By Peter Morici
Friday, forecasters expect the Labor Department to report the economy added 155,000 jobs in December – substantially less than is needed to pull unemployment down to acceptable levels.
The tax and spending package passed by the Senate and House provides little prospects of improvement, as the economy continues to suffer from insufficient demand and will continue growing at a subpar 2 percent a year.
Factors contributing to weak demand and slow jobs creation are the huge trade deficits with China and other Asian exporters and on oil. However, on the supply side, increased business regulations, rising health care costs and mandates imposed by Obamacare, and now higher taxes on small businesses, discourage investments that raise productivity and competitiveness and create jobs.
Higher payroll taxes were already rolled into growth projections for the new year. The budget deal raises $40 billion to $50 billion annually from higher rates on family incomes above $450,000 but also extends other spending programs that were set to expire – for example, long-term unemployment benefits; therefore, the new net impact on aggregate demand is not large.
On the supply side, higher taxes on small businesses will reduce returns on investment.
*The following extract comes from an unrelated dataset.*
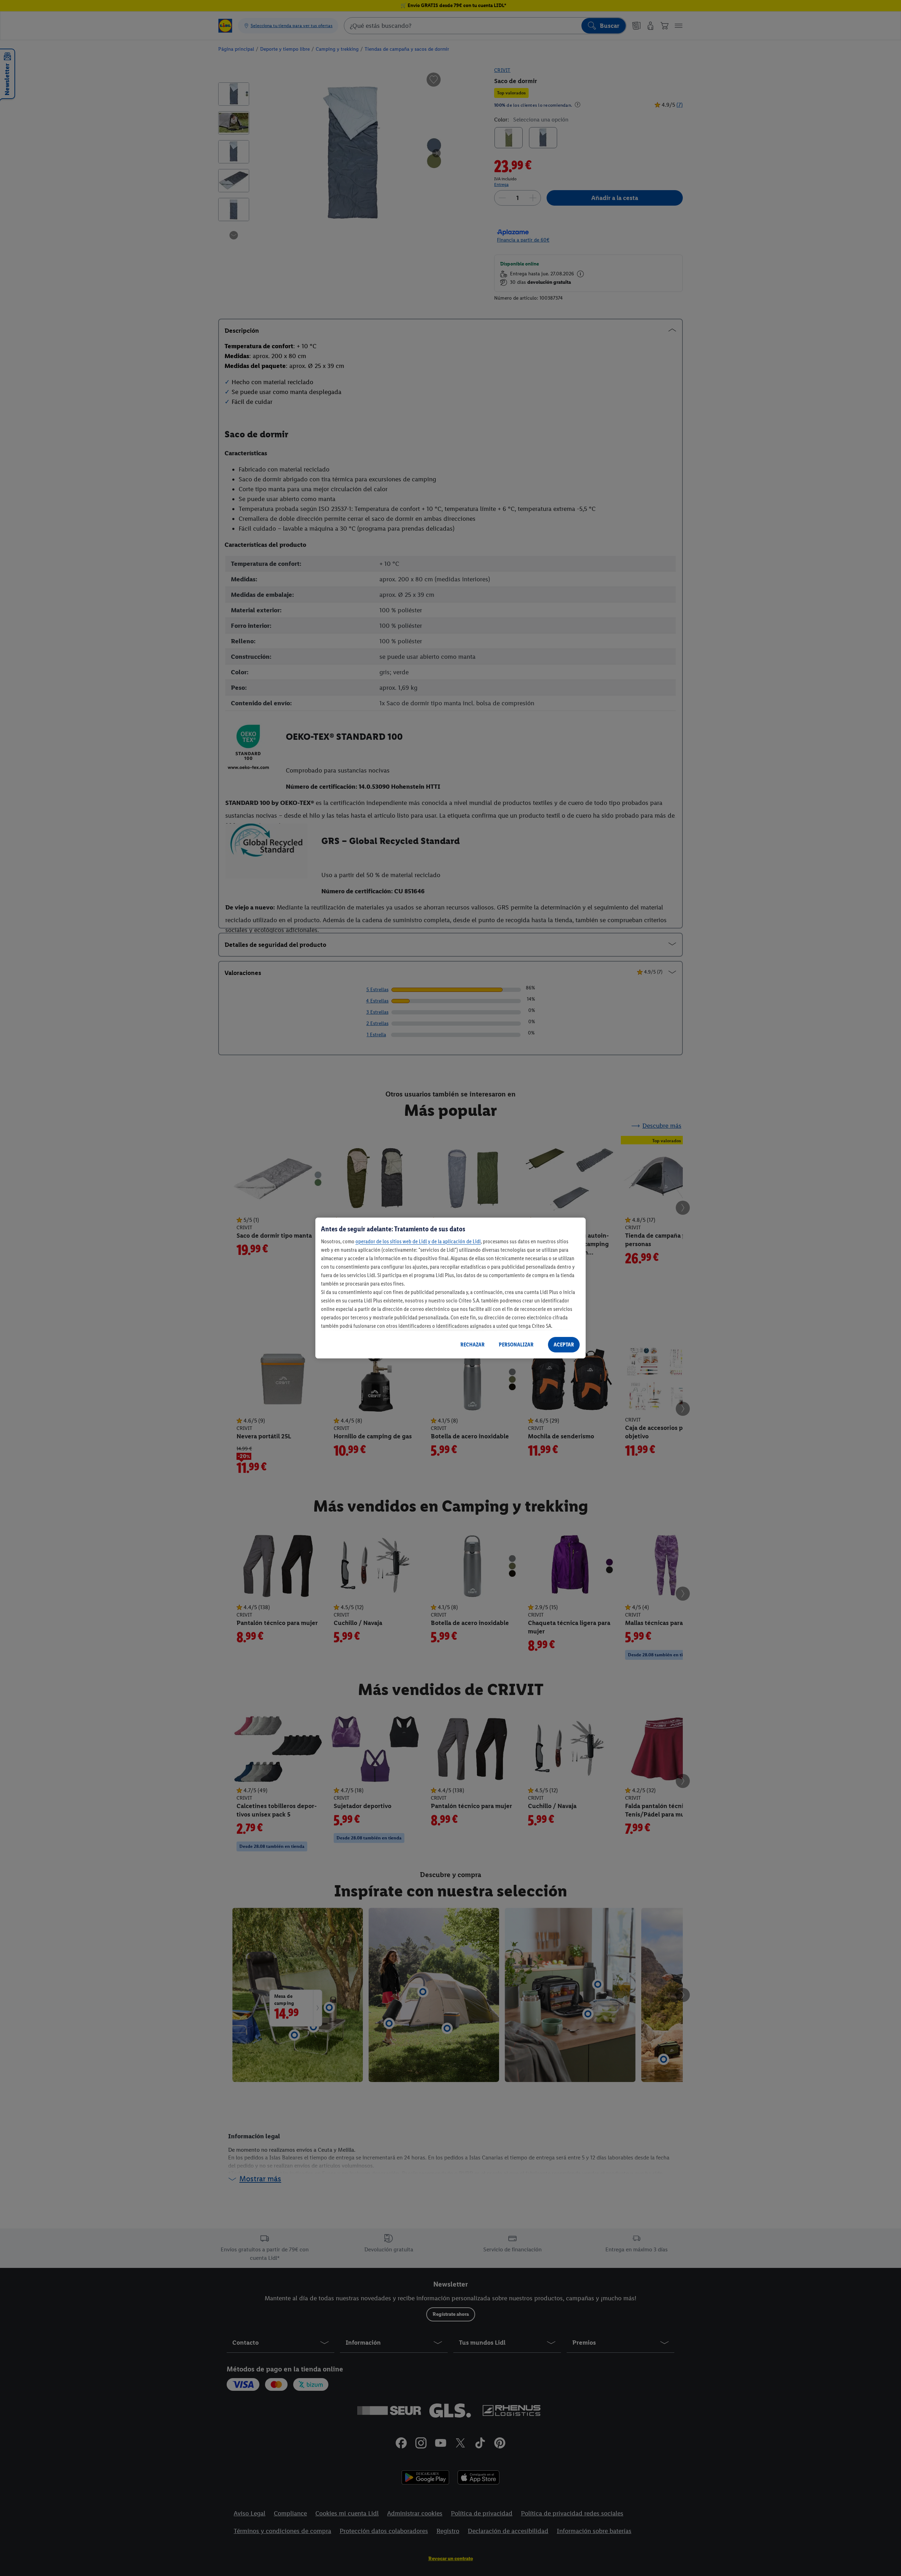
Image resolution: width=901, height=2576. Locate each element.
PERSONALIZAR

This will slow capital spending and new hiring in 2013 and even more next year.
The economy must add more than 356,000 jobs each month for three years to lower unemployment to 6 percent, and that is not likely with current policies.
That would require growth in the range of 4 percent to 5 percent. Without better trade, energy and regulatory policies and lower health care costs and taxes on small businesses, that is simply not going to happen.
Labor force participation is lower today than when President Obama took office and the recovery began, and factoring in discouraged adults and others working part time who would prefer full-time work, the unemployment rate is 14.4 percent.
Though Congress has postponed sequestration, the posture taken by the president in negotiations with House Speaker John Boehner and by Vice President Biden in negotiations with Senate Minority Leader Mitch McConnell indicates the administration and Democratic lawmakers have little interest in substantially curbing health care spending and retirement benefits.
The likelihood of a downgrade in the U.S. credit rating by Moody’s is increasing, and this will weigh on the investment plans of many U.S. multinational corporations – they invest and create jobs in Asia, where national policies better favor growth, instead of the United States, where higher taxes, spending and deficits are out of control.
Peter Morici is an economist and professor at the Smith School of Business, University of Maryland.